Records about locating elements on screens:
________________________________________

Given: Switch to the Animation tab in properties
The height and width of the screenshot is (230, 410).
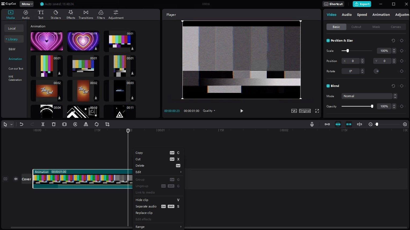Looking at the screenshot, I should [381, 15].
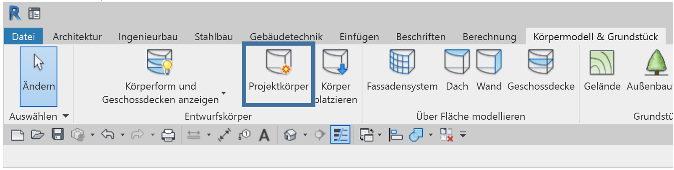
Task: Click the print icon in quick access toolbar
Action: click(x=168, y=135)
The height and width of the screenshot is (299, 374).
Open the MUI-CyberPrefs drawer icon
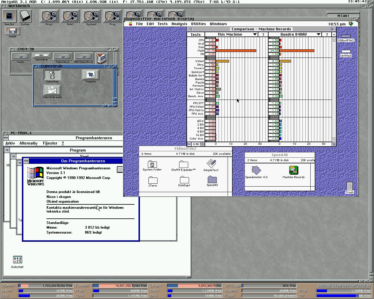pos(84,56)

________________________________________

## [WHAT IS EXPECTED]
Recast the items, from their first line through the line containing "Action: click(x=168, y=135)", as a JSON list of strings with one string per line and blank lines omitted. Leave the pictures out of your answer.

## [SOLUTION TO THE PROBLEM]
[
  "Given: Switch to the Animation tab in properties",
  "The height and width of the screenshot is (230, 410).",
  "Looking at the screenshot, I should [381, 15].",
  "Task: Click the print icon in quick access toolbar",
  "Action: click(x=168, y=135)"
]